McGizmo- I tried some of the P+S cameras. The incident that really tipped the cake was when I had my 10 yo with me at an aquarium in SF. There were some fish swimming around inside of a cylindrical tank, and occassionally opening their mouth. As hard as we tried with various settings, we could not get a picture of those silly fish with the digital camera we had (nominal $250 camera). Later we were told by two camera shops that this was in fact very difficult with any digital camera under at least $ 1K.

We got the picture with my trusty minox 35mm, took two pics, (second one for insurance really) and it was done, no goofing around, no frustration. Both came out fine, not pro, but we got our snapshot.

This and similar incidents are what I mean when I say that digital cameras have a ways to go. This is a tourist trap location, and a typical digital camera can't get the pic? WTH?

BTW, I am not against digital, I am against wasting money on a camera that can't take basic pictures of everyday life events.


----------



## paulr (Jun 29, 2010)

You can get rid of most of the p/s digicam shutter lag by pressing the shutter button partway down to prefocus, waiting for the fish to do its thing, then pressing the button the rest of the way down at the moment you want to take the picture. Alternatively if you don't mind much lower resolution, just put the digicam in video mode and shoot continuously for as long as it takes, then go over the video afterwards and pull out any interesting frames.

DSLR's start in the $500 range with lens these days. You can get older ones on craigslist for less, of course. Anything less than 5 years old should be fine.


----------



## will (Jun 30, 2010)

HarryN said:


> I don't get the negatives printed nor the low res scans on the CDs. The CD scans are nearly garbage. I scan them at home with much better image quality and much cheaper than $15 / roll. Few of my shots are printed, most just stay on the computer.
> .



Didn't know you could scan at home. Sorta the best of both worlds. 

( but - given both images of the same thing, the one taken with a digital camera generally looks better, )


----------



## derangboy (Jun 30, 2010)

McGizmo said:


> If you plan to shoot a dog named spot in backlit conditions and candlelight then you can dial to this position and set the framistat framer to option B.



Unfortunately, they do not have a "cat on fence post, background blurry" mode :nana: The amount of time it takes to switch modes to "SCN" then scroll through to "Portrait" is excruciating! Much prefer to zip the aperture ring wide open.
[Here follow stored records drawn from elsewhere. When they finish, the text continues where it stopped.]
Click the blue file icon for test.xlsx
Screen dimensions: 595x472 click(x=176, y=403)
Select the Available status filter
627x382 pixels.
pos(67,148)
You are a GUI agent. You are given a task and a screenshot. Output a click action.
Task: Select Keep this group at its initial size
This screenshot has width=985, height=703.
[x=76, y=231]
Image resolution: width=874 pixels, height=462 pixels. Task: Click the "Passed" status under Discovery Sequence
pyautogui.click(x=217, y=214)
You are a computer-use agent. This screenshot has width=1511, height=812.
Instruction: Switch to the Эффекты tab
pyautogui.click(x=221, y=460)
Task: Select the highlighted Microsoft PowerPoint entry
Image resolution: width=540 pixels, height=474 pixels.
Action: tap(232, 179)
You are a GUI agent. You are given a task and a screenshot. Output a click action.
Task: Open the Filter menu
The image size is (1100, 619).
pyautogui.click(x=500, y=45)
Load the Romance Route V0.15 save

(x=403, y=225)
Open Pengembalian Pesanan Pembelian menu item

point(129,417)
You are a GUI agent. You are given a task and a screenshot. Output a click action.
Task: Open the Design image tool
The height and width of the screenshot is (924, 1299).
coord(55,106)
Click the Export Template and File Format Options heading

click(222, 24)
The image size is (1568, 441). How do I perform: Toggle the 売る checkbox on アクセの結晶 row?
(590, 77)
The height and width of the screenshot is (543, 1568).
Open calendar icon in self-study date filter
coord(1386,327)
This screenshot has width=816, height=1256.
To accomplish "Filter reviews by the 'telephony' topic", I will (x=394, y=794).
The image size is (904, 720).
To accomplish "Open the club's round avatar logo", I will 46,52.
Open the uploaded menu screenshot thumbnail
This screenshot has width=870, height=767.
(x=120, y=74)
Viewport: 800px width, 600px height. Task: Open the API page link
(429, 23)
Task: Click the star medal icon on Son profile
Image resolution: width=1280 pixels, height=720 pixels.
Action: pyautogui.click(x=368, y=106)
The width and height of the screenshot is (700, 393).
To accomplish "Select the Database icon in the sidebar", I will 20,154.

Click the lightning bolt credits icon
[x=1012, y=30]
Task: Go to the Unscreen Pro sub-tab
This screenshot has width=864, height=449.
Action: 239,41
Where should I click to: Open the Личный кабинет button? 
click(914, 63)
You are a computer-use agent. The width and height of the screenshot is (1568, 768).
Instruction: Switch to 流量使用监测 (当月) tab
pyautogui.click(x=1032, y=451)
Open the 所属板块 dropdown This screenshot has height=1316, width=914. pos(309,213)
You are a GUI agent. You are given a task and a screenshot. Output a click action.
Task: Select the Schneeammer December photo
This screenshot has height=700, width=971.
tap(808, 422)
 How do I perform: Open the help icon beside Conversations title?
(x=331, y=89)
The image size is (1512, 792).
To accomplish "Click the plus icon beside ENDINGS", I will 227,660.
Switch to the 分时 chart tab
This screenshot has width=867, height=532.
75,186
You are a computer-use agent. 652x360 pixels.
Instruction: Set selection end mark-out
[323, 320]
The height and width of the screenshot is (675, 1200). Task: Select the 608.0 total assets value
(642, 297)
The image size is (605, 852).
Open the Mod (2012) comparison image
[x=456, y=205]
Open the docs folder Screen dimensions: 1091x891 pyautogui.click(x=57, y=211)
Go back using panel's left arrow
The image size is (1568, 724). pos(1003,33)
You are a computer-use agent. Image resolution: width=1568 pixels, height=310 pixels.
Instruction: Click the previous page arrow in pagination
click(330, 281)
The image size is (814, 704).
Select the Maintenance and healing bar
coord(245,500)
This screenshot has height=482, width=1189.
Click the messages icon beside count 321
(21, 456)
One of the big sticking points for me is the current cost of full frame digital cameras. I'm hoping the micro 4/3rds cameras might be "analog" enough to suck me in!


----------



## bstrickler (Jul 1, 2010)

HarryN said:


> I don't get the negatives printed nor the low res scans on the CDs. The CD scans are nearly garbage. I scan them at home with much better image quality and much cheaper than $15 / roll. Few of my shots are printed, most just stay on the computer.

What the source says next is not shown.